Suggested Solution(s): Bierwith's plan is four-fold. Partner with local Vietnamese NGOs that have a strong understanding of the pain points people living in rural areas are facing and organize and sponsor villagers' attendance at a vocational program where they can learn to build stoves modeled by Chinese Improved Stores and understand the importance of HAP; The vocational program will have webinars with Vietnam NGOs to teach them to build the stoves; a bank there provides small scale loans for villagers to help them afford these stoves, thus creating a sense of ownership and higher rate of adoption; and rural villagers trained to make the stoves who can be employed as stove builders in a market of 50 million to help prevent thousands of deaths each year.

Team 2: Vehicle Amber Alert

Team Member: Alexandria Young ‘18 (Undergraduate Communication Studies).

Challenge: Young, a basketball student-athlete, wants to develop an improvement for the current Amber Alert system in place to provide the public a warning of a child abduction.

Suggested Solution: Her solution is to create a wireless technological device that works in conjunction with Amber Alerts. The device would be attached to the interior of vehicles and would project the same vital information across the rear window of vehicles. Currently, the Amber Alert is a “one and done” mode on getting its message out. Young’s solution would provide a more widespread and consistent alert for all citizens since it would be seen repeatedly on various cars and their rear windows.

Team 3: Generations

Team Members: Janaira Quigley '18 and Anna Kenneally '18 (both in Master of Science in Global Leadership).

Challenge: Two groups of people that experience a sense of social isolation are home-bound seniors and stay-at-home mothers. Seniors can find it challenging to contribute to society due to a lack of mobility and, as a result, suffer from social isolation. Stay-at-home moms face challenges due to child-care needs and are in need of a second income.

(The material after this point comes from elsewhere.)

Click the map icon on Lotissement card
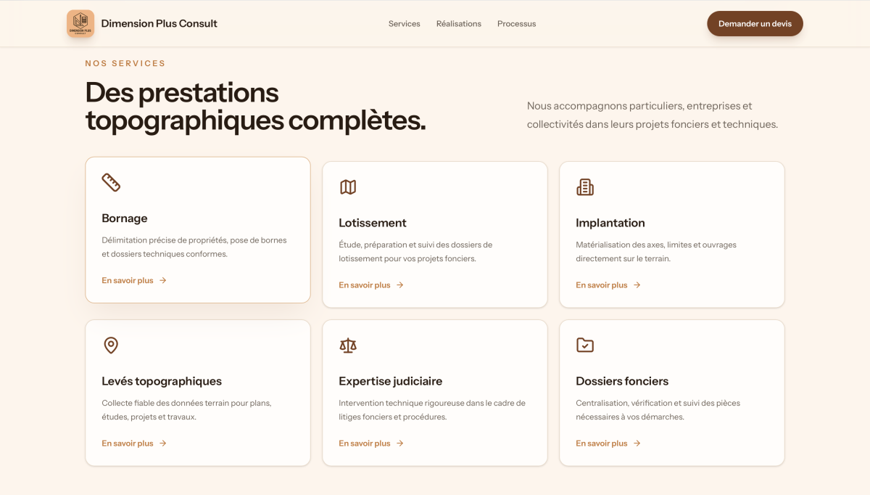pyautogui.click(x=348, y=187)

Suggested Solution: Quigley and Kenneally want to create a business that gives moms an income by assisting home-bound seniors. Generations is a service platform that allows moms to offer a varied range of services such as transportation, shopping trips, home-cooked meals, companionship and more to home-bound seniors.

Team 4: M.O.V.E.

Team Members: Kathryn Forsythe '18, Taylor Bongiovanni '18, Davis Giles '18 and Melanie Kliegel '18, each Mechanical Engineering students.

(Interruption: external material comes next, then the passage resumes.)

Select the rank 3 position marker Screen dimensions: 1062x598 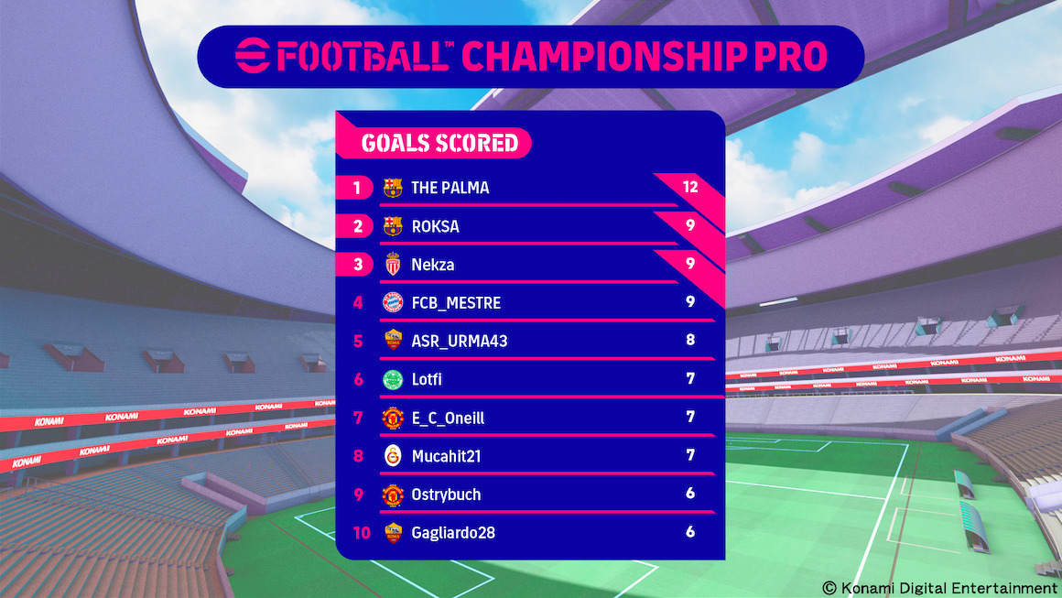point(357,265)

Challenge: This project expands on a former SIC winner, Simple Seat, Better Lives, and seeks to empower landmine victims through increased mobility. The need for mobility and sanitation for landmine survivors and persons with disabilities is a big issue across the world. Globally, there are currently 110 million landmines in the ground and upwards of 5,000 people are affected by landmines annually. Some 36 percent of the global population lacks access to improved sanitation, using pit latrines, outhouses or practicing open defecation. The people most affected are those with a physical disability or do not have full use of their lower extremities and can't perform day-to-day tasks. This can result in the perception of a lack of respect from others and can make it extremely difficult to gain employment.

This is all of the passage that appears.